Es necesario deshacer la confusión existente entre las muchas acepciones que, sumadas en la proporción oportuna, caracterizan al Estado Social (público-institucional-estatal-oficial-administrativo-gratis-libre-común-colectivo-social). Despejados los términos del debate, se pueden comprender y asumir las limitaciones inherentes a un sistema prestacional infinitamente creciente, para establecer prioridades y hacerlo realmente sostenible. Lo mejor que se le puede exigir al Estado Social no es la garantía ni la prestación gratuita de servicios esenciales, sino la cabal identificación de éstos y el diseño de las estrategias más apropiadas para que sean dispensados en condiciones de universalidad, igualdad, accesibilidad, continuidad, regularidad, calidad… en suma, hace falta aplicar la inteligencia a la gestión de la cosa pública y renunciar a las vísceras.

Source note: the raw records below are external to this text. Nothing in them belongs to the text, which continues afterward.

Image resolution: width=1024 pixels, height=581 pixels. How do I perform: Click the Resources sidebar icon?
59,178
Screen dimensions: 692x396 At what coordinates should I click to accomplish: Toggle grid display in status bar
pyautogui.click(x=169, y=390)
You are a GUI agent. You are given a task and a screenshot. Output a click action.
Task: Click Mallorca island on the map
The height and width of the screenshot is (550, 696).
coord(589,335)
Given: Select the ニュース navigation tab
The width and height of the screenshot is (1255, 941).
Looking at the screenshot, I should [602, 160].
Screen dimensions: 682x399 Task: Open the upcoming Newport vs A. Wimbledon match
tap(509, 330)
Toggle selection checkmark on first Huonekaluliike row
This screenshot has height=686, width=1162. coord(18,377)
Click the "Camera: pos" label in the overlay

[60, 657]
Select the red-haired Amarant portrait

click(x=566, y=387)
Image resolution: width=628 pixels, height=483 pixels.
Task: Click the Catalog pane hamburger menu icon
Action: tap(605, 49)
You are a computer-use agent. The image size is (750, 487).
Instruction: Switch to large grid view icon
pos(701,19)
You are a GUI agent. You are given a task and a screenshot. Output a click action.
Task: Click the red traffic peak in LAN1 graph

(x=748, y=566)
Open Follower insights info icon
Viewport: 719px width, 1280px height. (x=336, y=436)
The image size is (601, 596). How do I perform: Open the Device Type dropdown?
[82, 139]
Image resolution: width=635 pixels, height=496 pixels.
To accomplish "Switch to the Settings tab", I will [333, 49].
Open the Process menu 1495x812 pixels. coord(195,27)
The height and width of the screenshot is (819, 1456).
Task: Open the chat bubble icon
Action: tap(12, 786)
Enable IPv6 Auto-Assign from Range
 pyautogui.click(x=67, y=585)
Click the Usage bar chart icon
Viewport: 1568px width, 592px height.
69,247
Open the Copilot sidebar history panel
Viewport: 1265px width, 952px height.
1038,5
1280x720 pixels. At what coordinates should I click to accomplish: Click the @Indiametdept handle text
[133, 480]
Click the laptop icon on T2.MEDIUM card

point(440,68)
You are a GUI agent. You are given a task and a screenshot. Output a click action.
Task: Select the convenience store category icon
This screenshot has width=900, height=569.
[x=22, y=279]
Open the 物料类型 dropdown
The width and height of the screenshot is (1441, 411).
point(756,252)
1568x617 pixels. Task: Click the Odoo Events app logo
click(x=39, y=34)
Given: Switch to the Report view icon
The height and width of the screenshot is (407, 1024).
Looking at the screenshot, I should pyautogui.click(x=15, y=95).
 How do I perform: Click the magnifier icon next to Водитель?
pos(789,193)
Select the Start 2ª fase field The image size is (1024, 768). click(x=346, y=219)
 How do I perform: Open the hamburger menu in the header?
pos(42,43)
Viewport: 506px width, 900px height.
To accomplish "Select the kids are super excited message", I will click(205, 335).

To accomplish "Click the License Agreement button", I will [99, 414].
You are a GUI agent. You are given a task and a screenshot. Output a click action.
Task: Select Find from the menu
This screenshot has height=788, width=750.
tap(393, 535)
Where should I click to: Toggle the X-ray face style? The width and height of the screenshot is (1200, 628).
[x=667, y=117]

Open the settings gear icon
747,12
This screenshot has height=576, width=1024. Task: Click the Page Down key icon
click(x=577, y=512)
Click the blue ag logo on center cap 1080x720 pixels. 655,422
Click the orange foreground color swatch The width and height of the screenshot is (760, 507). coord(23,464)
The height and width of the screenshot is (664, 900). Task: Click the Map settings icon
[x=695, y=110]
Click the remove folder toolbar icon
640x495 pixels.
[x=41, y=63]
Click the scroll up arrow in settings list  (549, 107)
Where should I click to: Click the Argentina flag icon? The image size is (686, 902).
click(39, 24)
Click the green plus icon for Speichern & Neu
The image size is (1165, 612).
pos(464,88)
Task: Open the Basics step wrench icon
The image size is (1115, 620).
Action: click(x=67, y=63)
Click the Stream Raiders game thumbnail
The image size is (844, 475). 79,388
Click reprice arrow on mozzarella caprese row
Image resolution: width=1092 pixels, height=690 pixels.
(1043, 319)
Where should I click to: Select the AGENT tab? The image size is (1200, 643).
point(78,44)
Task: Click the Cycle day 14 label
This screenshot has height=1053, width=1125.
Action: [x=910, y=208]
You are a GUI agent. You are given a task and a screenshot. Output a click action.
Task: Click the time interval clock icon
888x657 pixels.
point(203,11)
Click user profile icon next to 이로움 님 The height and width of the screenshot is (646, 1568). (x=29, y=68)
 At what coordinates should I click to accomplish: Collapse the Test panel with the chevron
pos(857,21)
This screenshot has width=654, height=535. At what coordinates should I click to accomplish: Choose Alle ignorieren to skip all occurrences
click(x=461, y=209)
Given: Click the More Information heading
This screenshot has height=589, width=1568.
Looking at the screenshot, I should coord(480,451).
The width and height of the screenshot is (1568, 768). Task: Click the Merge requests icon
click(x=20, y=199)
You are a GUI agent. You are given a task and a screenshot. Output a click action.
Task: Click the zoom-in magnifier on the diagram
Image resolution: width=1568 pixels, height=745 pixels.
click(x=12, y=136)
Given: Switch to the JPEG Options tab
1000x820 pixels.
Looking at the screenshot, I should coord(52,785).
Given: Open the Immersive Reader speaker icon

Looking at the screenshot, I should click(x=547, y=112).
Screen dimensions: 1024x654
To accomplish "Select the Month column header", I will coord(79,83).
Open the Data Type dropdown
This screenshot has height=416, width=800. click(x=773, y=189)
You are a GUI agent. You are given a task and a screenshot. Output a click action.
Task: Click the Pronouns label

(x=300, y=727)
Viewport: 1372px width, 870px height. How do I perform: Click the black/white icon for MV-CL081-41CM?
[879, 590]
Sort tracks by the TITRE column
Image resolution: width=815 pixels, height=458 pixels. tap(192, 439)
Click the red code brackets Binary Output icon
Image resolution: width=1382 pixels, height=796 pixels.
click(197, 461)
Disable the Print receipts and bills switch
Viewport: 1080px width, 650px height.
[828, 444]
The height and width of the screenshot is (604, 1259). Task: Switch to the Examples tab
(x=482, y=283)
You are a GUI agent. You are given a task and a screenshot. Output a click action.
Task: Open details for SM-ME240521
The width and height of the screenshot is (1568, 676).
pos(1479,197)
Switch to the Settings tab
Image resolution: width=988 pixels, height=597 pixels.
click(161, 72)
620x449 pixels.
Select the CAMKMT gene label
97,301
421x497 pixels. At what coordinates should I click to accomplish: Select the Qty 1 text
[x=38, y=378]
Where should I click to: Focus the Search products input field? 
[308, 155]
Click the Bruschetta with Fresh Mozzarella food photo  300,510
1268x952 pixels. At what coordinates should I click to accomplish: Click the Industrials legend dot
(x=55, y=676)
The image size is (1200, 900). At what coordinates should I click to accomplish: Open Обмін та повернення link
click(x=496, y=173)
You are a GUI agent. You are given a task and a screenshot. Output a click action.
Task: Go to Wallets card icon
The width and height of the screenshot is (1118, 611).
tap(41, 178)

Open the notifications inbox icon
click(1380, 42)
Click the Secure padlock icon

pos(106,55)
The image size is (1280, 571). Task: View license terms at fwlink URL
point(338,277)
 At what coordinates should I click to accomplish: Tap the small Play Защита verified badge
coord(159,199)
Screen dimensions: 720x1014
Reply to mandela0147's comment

La inteligencia es absolutamente imprescindible en el mundo del siglo XXI, donde cualquier problema adquiere una complejidad y sofisticación técnica, social y medioambiental de gran magnitud. La inteligencia ya no puede cultivarse ni emplearse como hasta ahora, en que unas élites la detentan al modo medieval, como cuando sólo los monjes holgaban lo suficiente para pensar y contaban con los medios necesarios para reflejar y divulgar su pensamiento. La inteligencia ha de promocionarse y potenciarse, y la suma de todas las inteligencias individuales ha de propender a la creación de una inteligencia colectiva. En el Estado Social, inclusivo y participativo, la transparencia y la reflexión es la clave para el mejor diseño de las políticas públicas.
Así pues, cuando comprendamos la estructura de nuestro Estado y todos sus aditamentos (o sea, se nos enseñen rudimentos de sociología, derecho y ciencia política), y entendamos la mecánica de generación de los bienes y servicios (o sea, se nos enseñen rudimentos de economía), podremos entender nuestro sistema fiscal y tributario y valorar su utilidad y alcance para la satisfacción de las necesidades colectivas. Porque el establecimiento y garantía de los servicios públicos, su configuración y alcance, no pueden disociarse de la cuestión de su financiación. Una cosa es lo público y otra es lo gratis. Lo gratis gusta mucho si funciona. Lo público gusta mucho más si es gratis. Pero lo importante es que lo público funcione.